* PROBLEMS TO WORK ON *
1. According to the commentary on Trump's indictment, which trial will be the year's most important?
2. Continue the commentary on Trump's indictment after its final sentence.

* TEXT SECTION *
Steve Erickson
April 05 — As commentators & wisemen have been saying over the past week, this is not an occasion for celebration or joy, rather Mr. Trump’s indictment is a sad & solemn moment, an “American Tragedy” as the New Yorker put it, a time to mourn an American president’s fall and…oh, fuck this. An American tragedy? Not a time for celebration? The American tragedy isn’t Trump’s indictment, it’s his existence. His indictment is the first discernible glimmer of American redemption since his election defeat in 2020. Not in our lifetime has a single American so heedlessly made so many tens of millions of people so miserable for the sake of his own pathetic self-enhancement — so the hell this isn’t an occasion for celebration.
Most notable about yesterday is what wasn’t said. It wasn’t said by Republican politicians, by Fox talking heads, by even Trump’s attorneys in their impromptu press conference on the courthouse steps. For all the protests that the indictment is a “witch hunt,” what wasn’t said, what hasn’t been said, what will not be said is that Trump is innocent. No one will say this because it would mean refuting basic facts that aren’t credibly refutable: Trump had sex with a porn actress; he paid for her silence about it; that payment was made just days before a presidential election in which the candidate already was beset by damning evidence about his behavior toward women in general; over the course of his first term that hush money was then misrepresented as something else — all things for which Trump’s lawyer was convicted and went to prison. The other notable thing about yesterday is the case’s built-in obsolescence. By the time Trump returns to court eight months from now, this will be the least of the former president’s legal woes, with at least two other indictments bearing down on him having to do with his attempt to commit election fraud in Georgia (likely to happen in the next month) and obstruction of justice on the federal level (likely to happen by summer), both so clearly on his mind that he couldn’t help babbling about them last night on TV. In the meantime the year’s most important trial — and potentially one of the most important in American history — will involve not Trump directly but trumpism: the Dominion defamation case, in which the mortal wounding of Fox News would have more bearing on the country’s future welfare than 100 lifetime sentences for Donald Trump (in the event we can’t have both).

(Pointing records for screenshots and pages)
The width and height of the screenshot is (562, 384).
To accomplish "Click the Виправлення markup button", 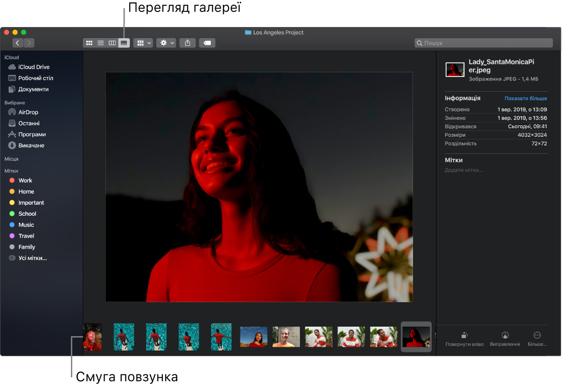I will point(505,339).
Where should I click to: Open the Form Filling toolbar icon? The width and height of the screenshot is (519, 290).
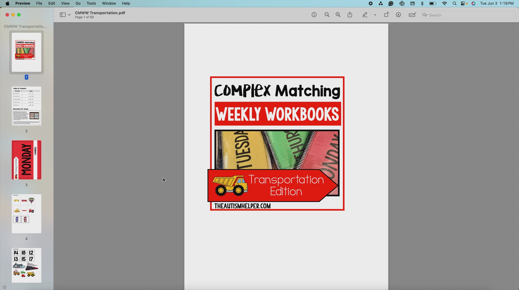click(412, 15)
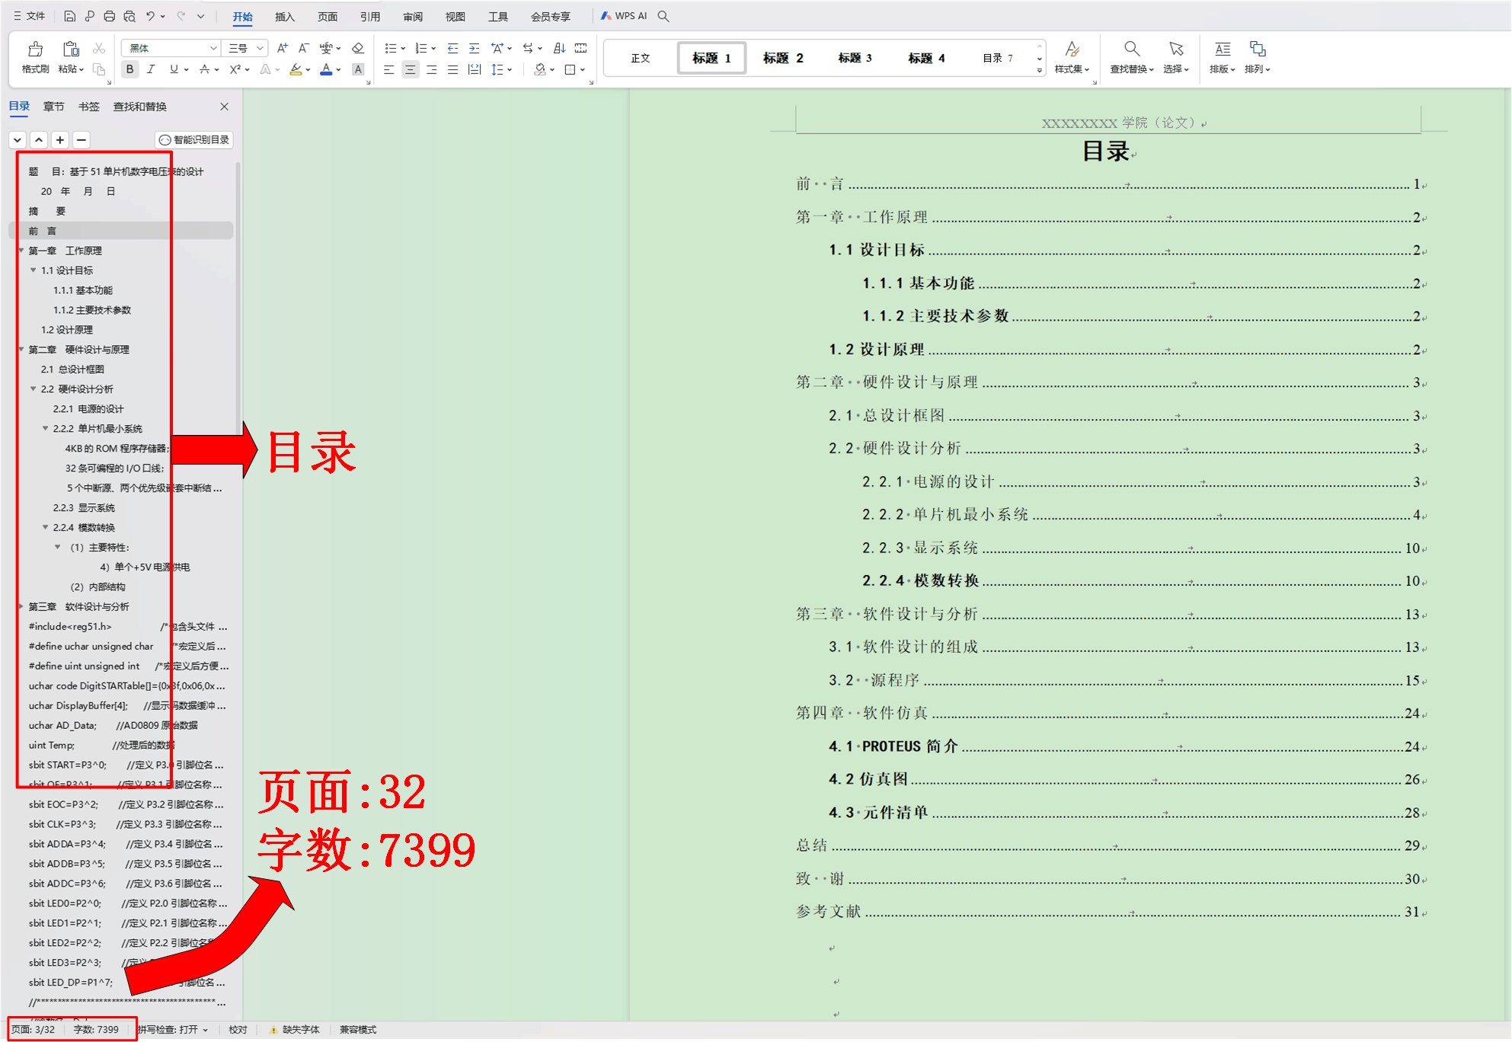Open the Print icon in quick access bar
Screen dimensions: 1512x1042
click(109, 15)
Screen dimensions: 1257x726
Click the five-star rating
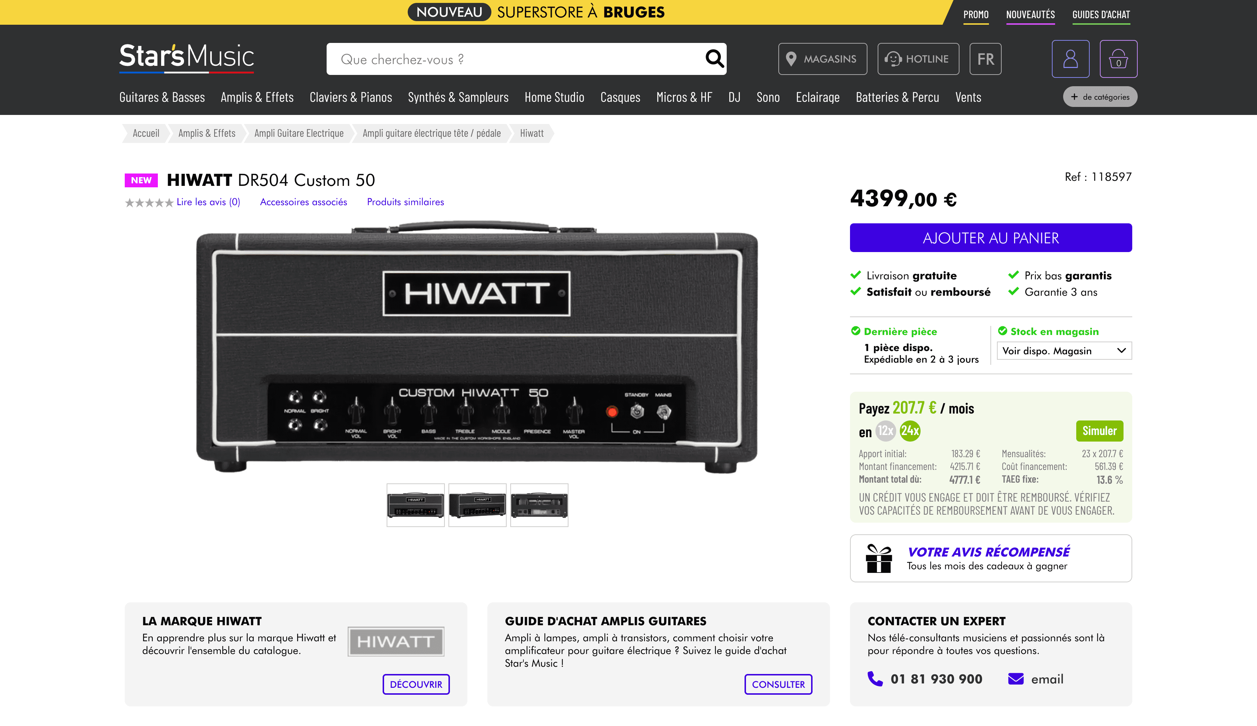pyautogui.click(x=149, y=202)
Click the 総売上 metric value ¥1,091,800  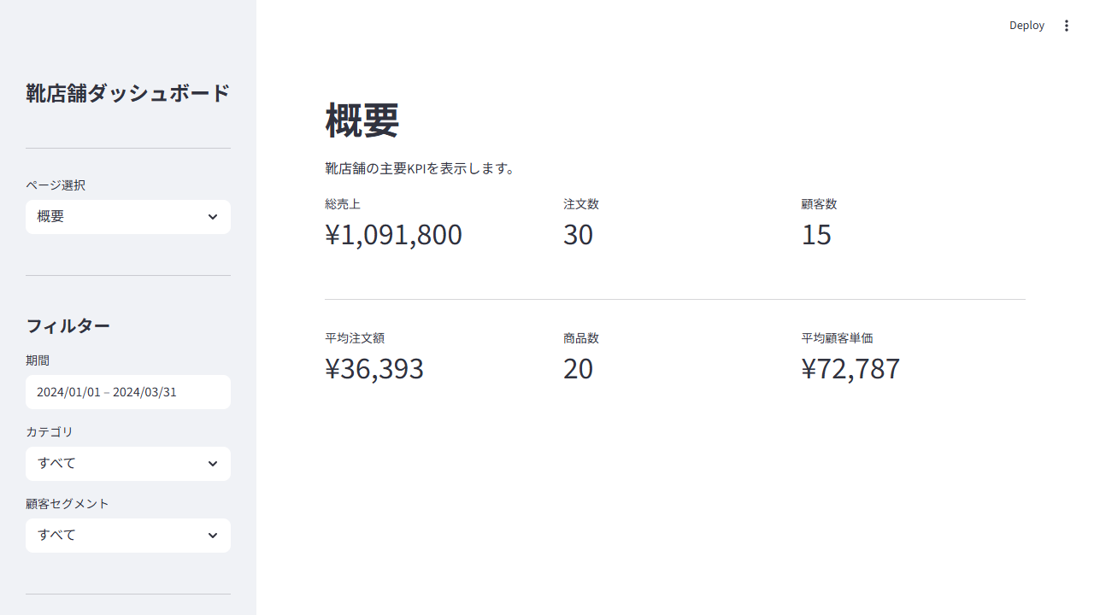(393, 235)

* ANSWERS BELOW *
1. The Dominion defamation case

2.
There is an almost pathological conviction by the country that — plagued by scandals including a fraudulent university, a fraudulent charity that he robbed for personal benefit, and barely covert ties to a hostile foreign power that supported his initial presidential bid, as well as by impeachment for his attempt to extort another foreign government into subverting a political rival, and by a second impeachment for his attempt to violently overthrow the government on the occasion of his successor being constitutionally certified — Trump is “teflon,” that he “always gets away with it.” And it does seem unlikely he will go to jail if only because, as some of us have been predicting for years, he will flee the country first (this is especially true should he get so much as a whiff of an indictment for, say, incitement, the sort of charge for which he might well not be released on his own recognizance). Yet however deliberately it unfolds, the emerging reality is that Donald Trump has been in freefall awhile now, since around the 2018 midterms, and yesterday that freefall took on a new downward velocity. From this point on, in his life and in the life of his family, only decline and ruin await, and, jail or no jail, the rest of us must take from this what solace we can. While Trump may never see prison, his freedom grows more precarious. While he may never be destitute, his fortune dwindles. While his political base may never entirely desert him, it becomes incrementally smaller, manifestly crazier, and electorally outflanked by a country that rejects that base ever more resolutely as displayed by last night’s landslide Supreme Court election in Wisconsin. Most painful of all to this wretched man, the mists clear on a reputation as the presidency’s greatest loser that comes into even his deluded view, a dark and abandoned brigadoon that never fades in a dark and abandoned twilight that never ends, the empty oblivion of an empty soul.
Steve Erickson is the author of ten novels and a Distinguished Professor at the University of California, Riverside. He has written for Esquire, The New York Times, McSweeney's, and the BBC. He covers media and the arts for Los Angeles magazine.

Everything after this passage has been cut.